TEXT SHOWN:
········
On Tue, 28 Aug 2018 22:35:38 -0700
Alexei Starovoitov <alexei.starovoitov@...il.com> wrote:

> > Yeah, I have a similar thing happening on shutdown, except that
> > we're talking about a kernel thread here, so that process is
> > ignored by the mentionned killing spree as a result, thus leaving
> > that process running.  
> 
> it's not a kernel thread and sounds like there is a bug in your pid 1
> that is worth fixing.
 
Well, it sure does look like one. By which I mean that looking at
its /proc/$PID entry, one can see that it has an empty command line and
kthreadd as parent (ppid 2), which usually are only true for kernel
threads (unless I'm mistaken).

The tool I'm using to send the signals on shutdown does indeed not use
kill(-1,sig) but instead scans /proc and determines whether or not to
signal a process (thus allowing to ignore a few specific processes to
be killed later on).
········
MATERIAL:

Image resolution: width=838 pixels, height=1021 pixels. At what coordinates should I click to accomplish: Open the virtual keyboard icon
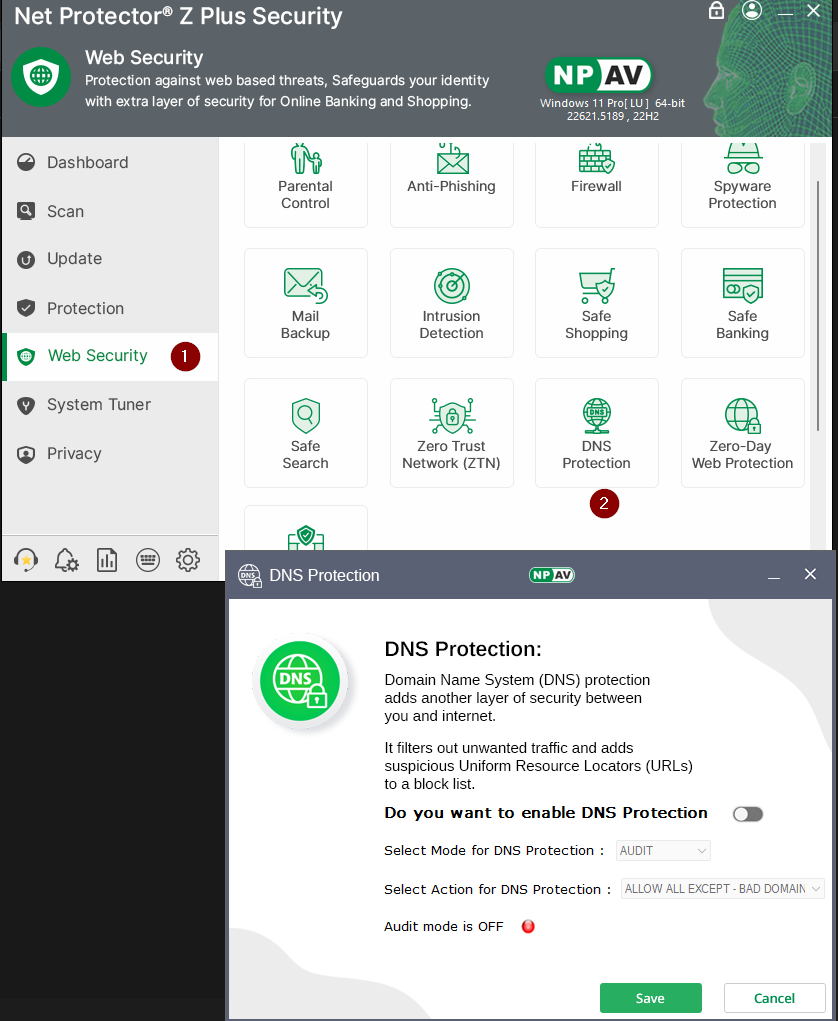pyautogui.click(x=148, y=560)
········
EXERCISE INSTRUCTIONS:
1. According to the mailing list reply, what parent does the process's /proc entry show?
2. Summarize the mailing list reply in two sentences.
The listing comes from a different source than the mailing list reply.

ANSWERS PER TASK:
1. kthreadd (ppid 2).

2. The process in question looks like a kernel thread, since its /proc entry shows an empty command line and kthreadd (ppid 2) as its parent. The tool that sends signals on shutdown does not use kill(-1,sig) but scans /proc to decide which processes to signal, which lets a few specific processes be left to be killed later.